* SELECTED TEXT
Blog about painting Three Cliffs Bay, Gower by Emma Cownie

We didn’t get an “Indian Summer” in September, which when we usually get one in Wales. What we have had, instead, is a series of sunny days in late October/early November. The sparkling autumn light is stunning. From a painter’s point of view is more interesting than summer light. So last week I drove down to Three Cliffs Bay to enjoy the light. I was surprised by the dark blue of the calm sea. It was  quite a different colour from the summer sea.

Painting of Three Cliffs Bay, Gower, Wales
Three Cliffs Autumn Light

I was hoping that there would be plenty of orange bracken and there was. Not on the slope of the the Three Cliffs, as they are covered in grass, but on the slopes of Cefn Bryn, in distance.

Painting of Pobbles Bay, Gower
Painting of Pobbles Bay, Three cliffs, Gower

These colours sum up the Welsh landscape for me. In fact, I think I like the Welsh landscape in autumn/winter best. The red and the green of the bracken and the grass also put me in mind of the red and the green of the Welsh flag.

welsh_flag_wallpaper_by_magnaen-d36mhaj.jpg
Welsh Flag (an interpretation)
Painting of Great Tor, Three Cliffs Bay Gower
Light on Great Tor (Gower)

 

I find it ironic that there’s less light around but its better quality, from an artists’ point of view. I still have not adjusted to the clocks going back last month, and I am still waking at 5 -5.30am! It does not seem to matter what time I go to bed, I awake in the dark feeling ready to rise. So I get up and here I am tapping away at my computer in the dark waiting for the sun to rise. Soon I will have to get my SAD lamp out to stop the slow slide in winter gloom. Before, you ask, yes, SAD lamps work for me.

* DATA ENTRIES
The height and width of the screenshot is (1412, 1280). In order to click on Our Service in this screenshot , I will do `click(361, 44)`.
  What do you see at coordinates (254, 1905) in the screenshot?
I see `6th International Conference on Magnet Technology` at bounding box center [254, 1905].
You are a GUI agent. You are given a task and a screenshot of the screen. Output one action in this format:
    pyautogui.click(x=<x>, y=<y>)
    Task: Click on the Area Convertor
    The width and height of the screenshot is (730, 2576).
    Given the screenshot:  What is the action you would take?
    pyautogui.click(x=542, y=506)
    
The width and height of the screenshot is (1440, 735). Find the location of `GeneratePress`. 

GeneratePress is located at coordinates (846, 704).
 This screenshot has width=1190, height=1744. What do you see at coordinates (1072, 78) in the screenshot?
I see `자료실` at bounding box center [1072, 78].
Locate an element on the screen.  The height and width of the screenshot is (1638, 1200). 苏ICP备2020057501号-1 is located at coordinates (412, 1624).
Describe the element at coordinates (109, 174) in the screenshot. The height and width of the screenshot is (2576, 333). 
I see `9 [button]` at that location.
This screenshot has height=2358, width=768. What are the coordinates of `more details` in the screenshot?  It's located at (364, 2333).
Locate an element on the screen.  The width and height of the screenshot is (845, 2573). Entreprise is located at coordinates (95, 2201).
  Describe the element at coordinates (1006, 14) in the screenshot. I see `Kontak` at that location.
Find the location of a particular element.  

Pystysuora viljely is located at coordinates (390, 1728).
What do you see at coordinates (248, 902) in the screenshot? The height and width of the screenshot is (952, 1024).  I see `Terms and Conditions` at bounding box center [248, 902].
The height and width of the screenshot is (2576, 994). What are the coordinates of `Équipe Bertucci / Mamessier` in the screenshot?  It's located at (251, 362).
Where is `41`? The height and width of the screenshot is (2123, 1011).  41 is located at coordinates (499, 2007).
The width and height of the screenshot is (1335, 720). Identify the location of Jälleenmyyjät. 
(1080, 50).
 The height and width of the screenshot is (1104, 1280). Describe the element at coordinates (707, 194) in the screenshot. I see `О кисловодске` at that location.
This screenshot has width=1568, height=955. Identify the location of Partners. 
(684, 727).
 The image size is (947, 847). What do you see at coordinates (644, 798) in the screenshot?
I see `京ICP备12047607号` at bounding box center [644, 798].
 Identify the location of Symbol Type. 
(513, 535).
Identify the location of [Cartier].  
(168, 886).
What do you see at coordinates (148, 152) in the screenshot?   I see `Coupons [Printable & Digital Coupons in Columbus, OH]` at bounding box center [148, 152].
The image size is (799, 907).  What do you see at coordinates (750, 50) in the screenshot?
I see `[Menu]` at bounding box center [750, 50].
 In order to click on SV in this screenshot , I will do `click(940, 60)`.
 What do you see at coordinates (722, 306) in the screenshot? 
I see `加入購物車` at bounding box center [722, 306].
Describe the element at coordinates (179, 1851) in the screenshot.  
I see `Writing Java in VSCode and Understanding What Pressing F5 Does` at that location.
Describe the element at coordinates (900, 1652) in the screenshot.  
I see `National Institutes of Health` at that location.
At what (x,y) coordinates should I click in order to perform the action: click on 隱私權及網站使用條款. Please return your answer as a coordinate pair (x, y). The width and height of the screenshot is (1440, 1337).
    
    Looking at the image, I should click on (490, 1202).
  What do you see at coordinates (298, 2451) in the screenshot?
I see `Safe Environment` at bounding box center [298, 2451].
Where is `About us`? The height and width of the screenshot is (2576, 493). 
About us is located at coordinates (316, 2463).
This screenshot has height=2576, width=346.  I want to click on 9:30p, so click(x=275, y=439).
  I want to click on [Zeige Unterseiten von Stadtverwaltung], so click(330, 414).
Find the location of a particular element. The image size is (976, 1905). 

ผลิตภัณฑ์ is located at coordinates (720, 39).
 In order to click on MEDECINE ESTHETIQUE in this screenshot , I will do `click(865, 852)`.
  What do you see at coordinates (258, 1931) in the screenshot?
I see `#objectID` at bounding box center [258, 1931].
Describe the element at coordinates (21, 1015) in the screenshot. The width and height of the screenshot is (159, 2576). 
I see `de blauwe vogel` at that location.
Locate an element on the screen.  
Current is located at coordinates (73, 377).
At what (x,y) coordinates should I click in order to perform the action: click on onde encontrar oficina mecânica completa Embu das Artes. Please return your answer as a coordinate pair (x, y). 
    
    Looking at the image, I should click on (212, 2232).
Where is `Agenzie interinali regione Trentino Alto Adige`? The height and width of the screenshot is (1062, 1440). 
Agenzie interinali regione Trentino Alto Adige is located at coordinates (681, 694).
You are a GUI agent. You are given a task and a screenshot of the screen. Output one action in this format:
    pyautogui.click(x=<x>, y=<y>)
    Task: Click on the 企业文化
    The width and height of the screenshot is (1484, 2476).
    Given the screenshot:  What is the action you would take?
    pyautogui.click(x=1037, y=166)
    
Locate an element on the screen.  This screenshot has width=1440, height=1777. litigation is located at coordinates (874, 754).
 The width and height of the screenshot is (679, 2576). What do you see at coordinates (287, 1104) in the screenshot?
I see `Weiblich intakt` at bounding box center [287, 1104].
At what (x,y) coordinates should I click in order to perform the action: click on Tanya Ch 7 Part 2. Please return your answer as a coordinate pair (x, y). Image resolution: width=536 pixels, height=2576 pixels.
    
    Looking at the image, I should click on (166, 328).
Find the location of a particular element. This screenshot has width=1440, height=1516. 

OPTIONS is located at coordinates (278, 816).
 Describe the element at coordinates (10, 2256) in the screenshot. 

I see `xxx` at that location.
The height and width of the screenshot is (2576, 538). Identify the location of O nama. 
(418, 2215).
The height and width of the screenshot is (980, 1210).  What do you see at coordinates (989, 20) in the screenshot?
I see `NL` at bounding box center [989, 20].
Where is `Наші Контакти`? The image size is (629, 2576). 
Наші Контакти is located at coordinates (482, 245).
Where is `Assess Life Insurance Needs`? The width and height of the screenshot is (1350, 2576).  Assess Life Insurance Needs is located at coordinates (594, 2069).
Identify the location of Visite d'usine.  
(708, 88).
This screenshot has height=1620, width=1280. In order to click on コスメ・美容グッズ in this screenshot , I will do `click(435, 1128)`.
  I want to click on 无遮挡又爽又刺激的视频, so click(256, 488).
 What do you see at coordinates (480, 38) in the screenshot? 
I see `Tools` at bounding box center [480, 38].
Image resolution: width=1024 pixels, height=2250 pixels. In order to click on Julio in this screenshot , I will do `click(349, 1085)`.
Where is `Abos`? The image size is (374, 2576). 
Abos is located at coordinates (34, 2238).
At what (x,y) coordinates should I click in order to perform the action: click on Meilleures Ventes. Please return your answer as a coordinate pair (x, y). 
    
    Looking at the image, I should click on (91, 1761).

* PROBLEM SET
**1)** Rewrite the paragraph that begins "We didn’t get an" from the blog post about painting Three Cliffs Bay in a shorter form, keeping its main facts.
**2)** Reproduce word for word the part of the listing that begins at the line containing "The width and height of the screenshot is (1335, 720)." and ends after the line containing "center [722, 306].".
The listing is unrelated to the blog post about painting Three Cliffs Bay.

* COMPLETE ANSWERS
**1)** Wales usually gets an "Indian Summer" in September, but this year it didn't. Instead, late October and early November brought a series of sunny days. Their sparkling autumn light is stunning and, from a painter's point of view, more interesting than summer light. So last week the writer drove down to Three Cliffs Bay to enjoy it. There the writer was surprised by the dark blue of the calm sea, quite a different color from the summer sea.

**2)**
The width and height of the screenshot is (1335, 720). Identify the location of Jälleenmyyjät. 
(1080, 50).
 The height and width of the screenshot is (1104, 1280). Describe the element at coordinates (707, 194) in the screenshot. I see `О кисловодске` at that location.
This screenshot has width=1568, height=955. Identify the location of Partners. 
(684, 727).
 The image size is (947, 847). What do you see at coordinates (644, 798) in the screenshot?
I see `京ICP备12047607号` at bounding box center [644, 798].
 Identify the location of Symbol Type. 
(513, 535).
Identify the location of [Cartier].  
(168, 886).
What do you see at coordinates (148, 152) in the screenshot?   I see `Coupons [Printable & Digital Coupons in Columbus, OH]` at bounding box center [148, 152].
The image size is (799, 907).  What do you see at coordinates (750, 50) in the screenshot?
I see `[Menu]` at bounding box center [750, 50].
 In order to click on SV in this screenshot , I will do `click(940, 60)`.
 What do you see at coordinates (722, 306) in the screenshot? 
I see `加入購物車` at bounding box center [722, 306].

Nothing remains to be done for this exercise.